-------- READING PASSAGE --------

Pandas¶
Pandas is a Python library for working with data. Pandas is a large library with many useful features. In this lab, we will focus on concepts that will be useful for PA #6.
Getting started¶
Navigate (cd
) to your
cmsc12100-aut-18-username
directory. Run git pull upstream master
to collect the lab materials and git pull
to sync with your
personal repository.
We will be using data from the Current Population Survey in this lab. In your lab directory, please run the following command on the Linux command line to get the data:
$ ./get_files.sh
The lab7
directory contains a file named lab7.py
, where you
will write your code for this lab. We have included code to import
pandas as pd
.
Fire up ipython3
and use it to experiment with Pandas in each
of the tasks in this lab. Once you’re sure you’ve arrived at the right
Pandas code for a given task, add it to lab7.py
. You can then run this
file to see the result of all the tasks. Please note that lab7.py
will fail to run until you’ve implemented Task 1 below.
Reading the data¶
As mentioned, we will be using a sample dataset from the Current
Population Survey for this assignment. The file
morg_d07_strings.csv
contains a modified version of the 2007 MORG
data, which we downloaded from the Census Bureau’s website.
The file is in comma-separated value (CSV) format. It
can be understood to represent a table with multiple rows and columns
(in fact, the CSV format is supported by most spreadsheet programs,
and you can try opening the file in Excel, Libreoffice Calc, etc.).

-------- DATA BLOCK --------

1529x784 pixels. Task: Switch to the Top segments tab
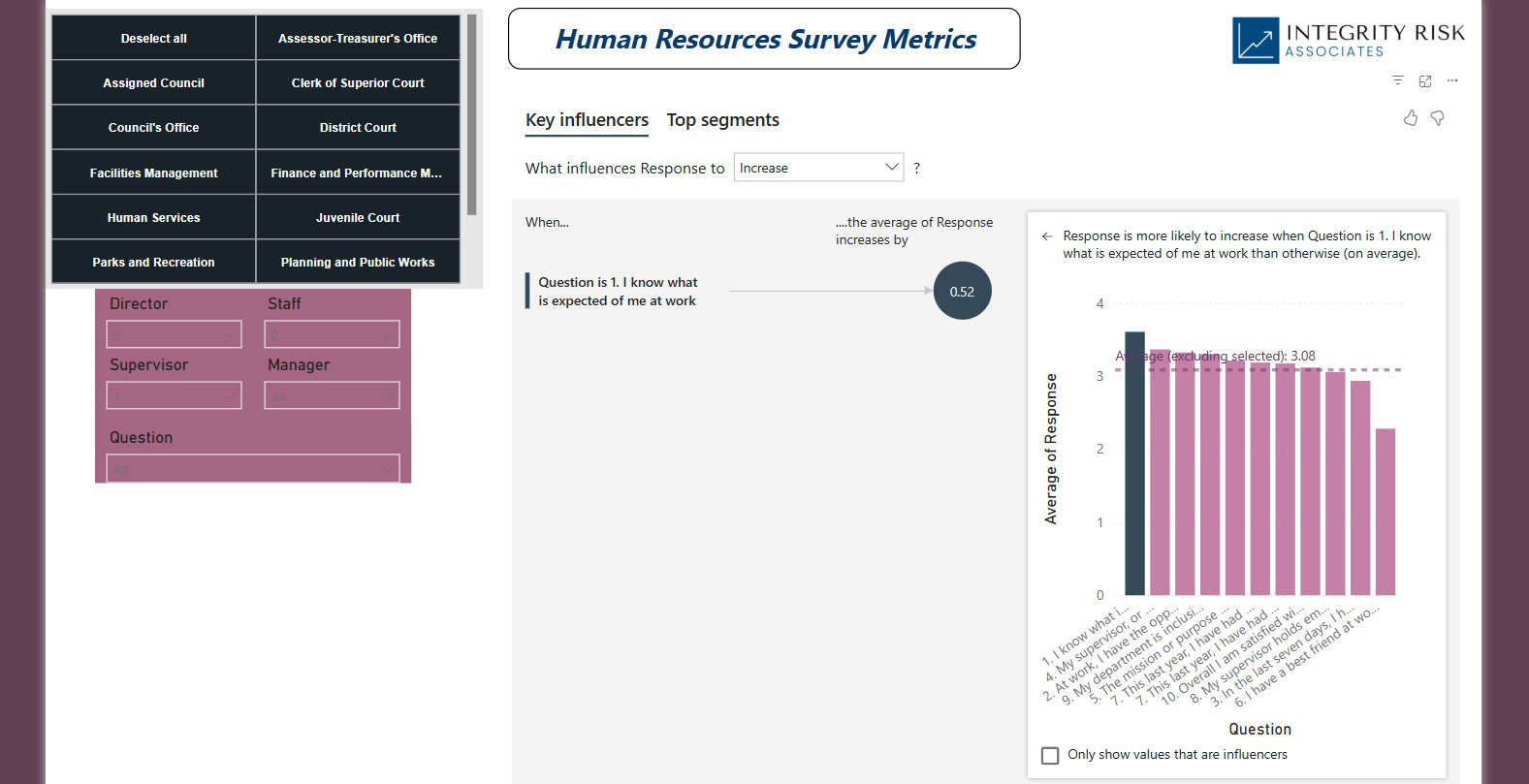[x=723, y=120]
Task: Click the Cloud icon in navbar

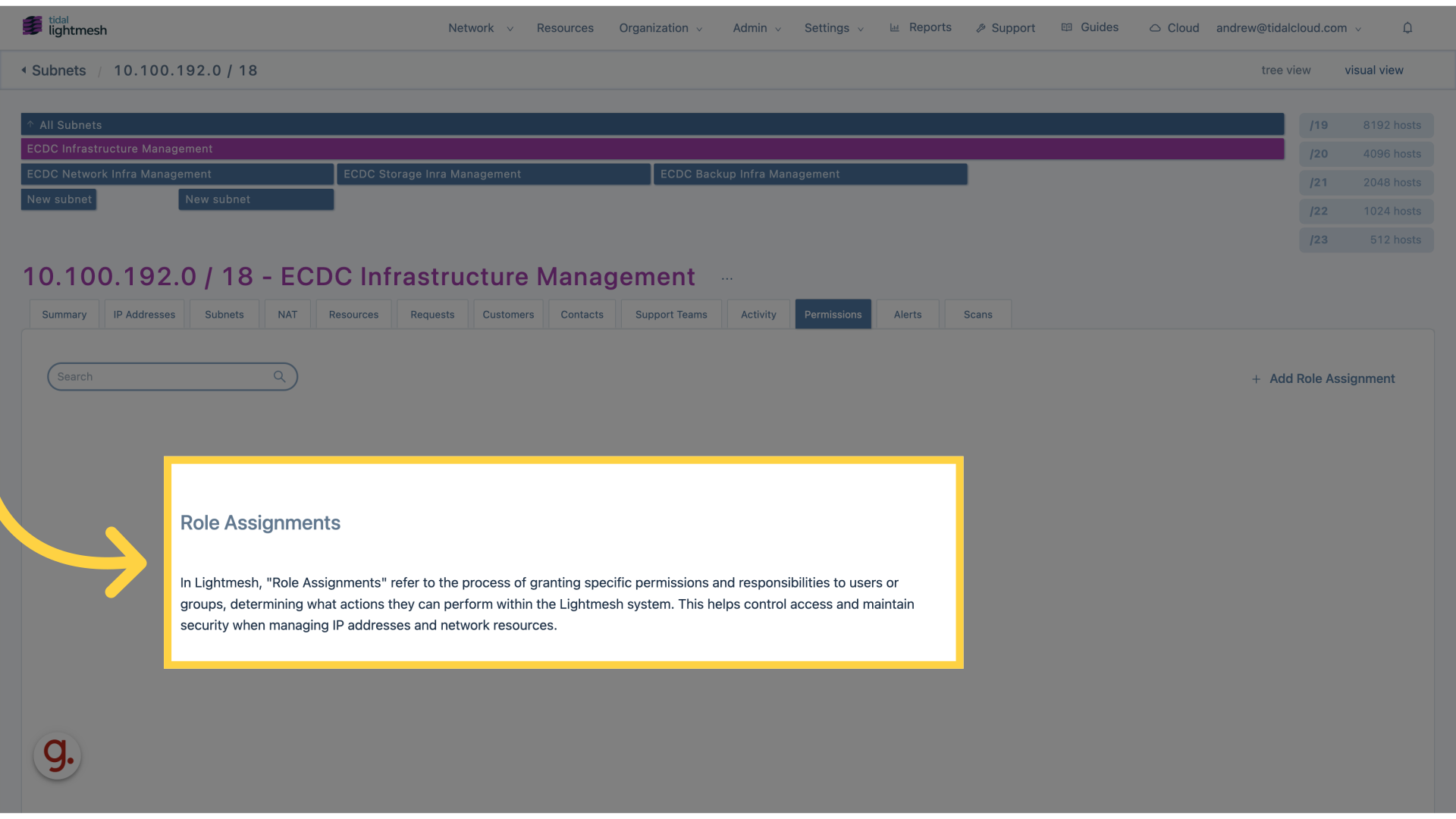Action: coord(1155,27)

--------

EXERCISE DIRECTIONS
According to the Pandas lab page, what does the file morg_d07_strings.csv contain?

FULL OUTPUT
It contains a modified version of the 2007 MORG data, downloaded from the Census Bureau's website.